Disney may be trying to combat “superhero fatigue” in addition to cutting costs. A week ago, Bob Iger talked about “curating” the company’s top brands.
“In additionally[sic] we are going to lean more into our franchises, our core franchises, and our brands. I talked about curation in general entertainment. We have to be better at curating the Disney, and the Pixar, and the Marvel, and the Star Wars of it all.”
According to The Hollywood Reporter, that curation is starting on Disney+, which has been deluged with (almost universally awful) Marvel content over the past couple of years, with plenty more announced. According to their sources:
“… Loki season two and the Samuel L. Jackson-led Secret Invasion are the only sure bets to debut this year. Even projects that wrapped months ago, such as the Hawkeye spinoff Echo and Wakanda Forever spinoff Ironheart, are unlikely to arrive in 2023 as the studio spreads out its content and tinkers in postproduction. And shows in development, such as Nova, are now on a slower path.”
When you spend a ton of money for little return, this is the result. And despite what the atrocious CGI and kindergarten-level writing would have you believe, these shows aren’t cheap. The two they’re saving are the ones likeliest to be popular; for some ungodly reason, people seemed to like season 1 of Loki, and Secret Invasion stars Samuel L. Jackson and Daenerys Targaryen, and it’s likely important for some upcoming Marvel movies.
Speaking of which, we learned today that this isn’t just about television. Look what Brie Larson, everyone’s favorite ray of sunshine, tweeted:
— Brie Larson (@brielarson) February 17, 2023
In addition to showcasing a new poster for the film (which, I’m sure, will sell like hotcakes), it confirms that The Marvels is being delayed for five months, from July to November. On the one hand, this is in keeping with Disney “spread[ing] out its content,” but I’d be surprised if we don’t hear about reshoots soon. What makes this so funny is what Kevin Feige said in that interview with Entertainment Weekly (which I talked about here). He said that seeing the three women on-screen together in The Marvels is “only akin to the first Avengers movie and seeing the six of them together in a frame. It’s chill-inducing.” Beyond the notion that anyone on Earth would feel that way, it’s hard not to laugh at seeing that statement followed by “and we’re gonna need a few months to rejigger it.”
Not to get too wrapped up in kicking them while they’re down, but I think we’ll see more announcements like this, as well as see some projects get canceled. They mentioned Nova, for example; I forgot they were even making that show. Ironheart and Echo are already in the can, but I can see things like Agatha Harkness falling by the wayside. As for movies, Blade is the most likely to be dropped.

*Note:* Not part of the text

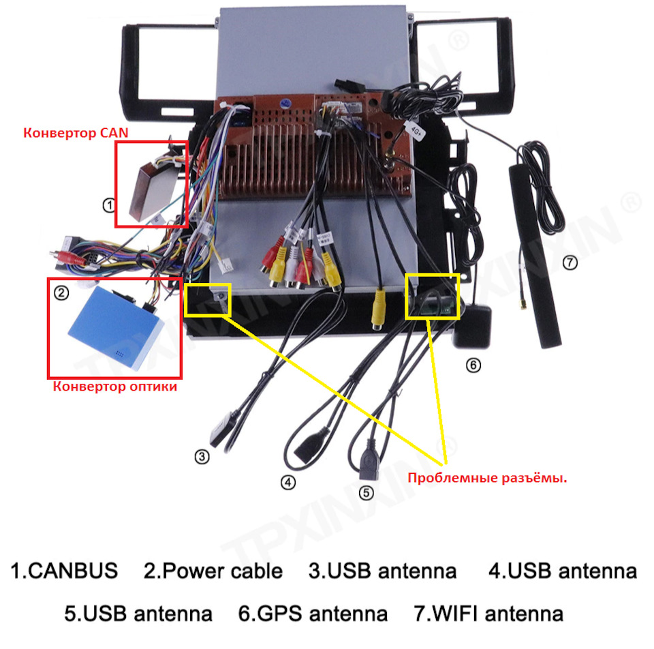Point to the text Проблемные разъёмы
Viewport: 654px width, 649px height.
click(487, 478)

It’s had so much trouble already, and while Mahershala Ali is great, Wesley Snipes is beloved in that role, and many were hoping they’d bring him back.

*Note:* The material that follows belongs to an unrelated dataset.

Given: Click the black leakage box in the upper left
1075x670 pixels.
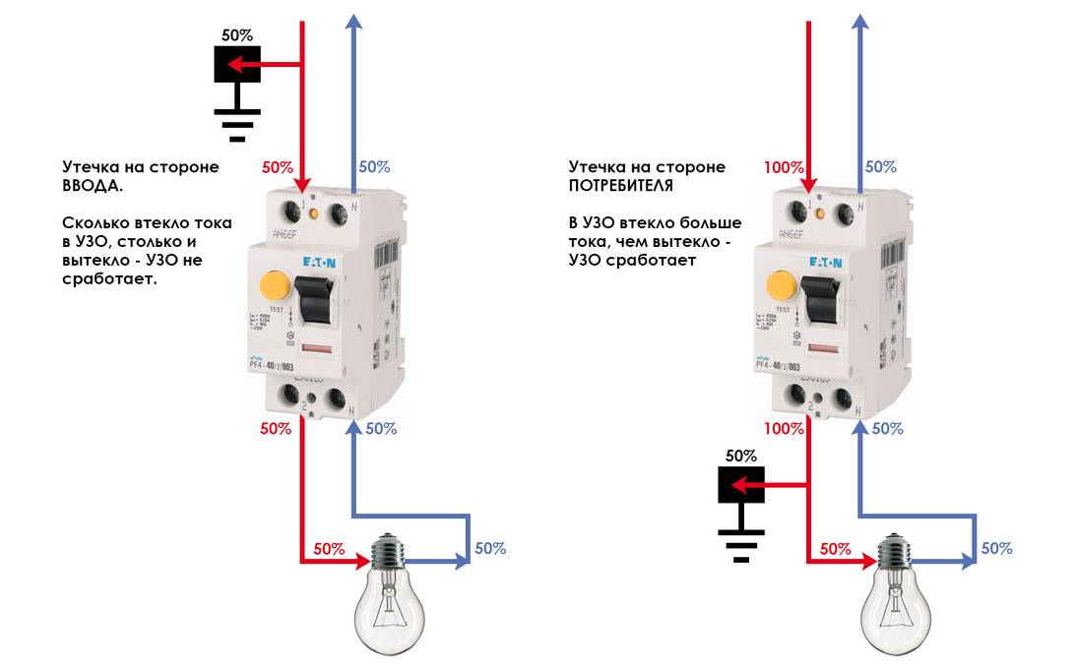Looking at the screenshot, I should pyautogui.click(x=237, y=64).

In terms of “inker[ing] in preproduction,” aside from de rigueur reshoots on movies, it would be wonderful if this means they’ll rethink Daredevil: Born Again. You need money, and you need viewers, so maybe drop all the goofy garbage nobody wants and just make a proper continuation of the show everyone loved. Not that I’m confident it’ll happen; The Hollywood Reporter says:
“Disney insiders have acknowledged recent box office woes were exacerbated by confusion in the marketplace from families who were trained during the pandemic just to wait for animated features to end up on Disney+.”
Is this spin, or do they seriously refuse to learn anything? They always point the finger at the pandemic, and I’m starting to wonder if they’re trying to make themselves look better or sticking their heads in the sand out of arrogance. The pandemic didn’t “train” anyone to stay away from the movies; your lousy movies trained people to stay away from the movies. People flocked to theaters to see things that looked good; they stayed away for trash they saw coming a mile away. More importantly, when they liked a movie, they went back to see it again and told their friends about it, whereas the bad ones saw massive drop-offs in subsequent weeks.

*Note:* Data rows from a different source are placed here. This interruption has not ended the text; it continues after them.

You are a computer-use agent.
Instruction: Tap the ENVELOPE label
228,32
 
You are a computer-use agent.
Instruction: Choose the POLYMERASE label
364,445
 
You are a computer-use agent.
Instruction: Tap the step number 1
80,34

But there is some evidence that they might have learned the right lessons behind closed doors, specifically because in that very same earnings call, Iger announced sequels to Toy Story, Frozen, and Zootopia, proven franchise hits (Lightyear notwithstanding). If that translates to Marvel, it could bolster my thesis that the characters and types of movies people love – as many of them as possible – will be coming back before the Avengers assemble again.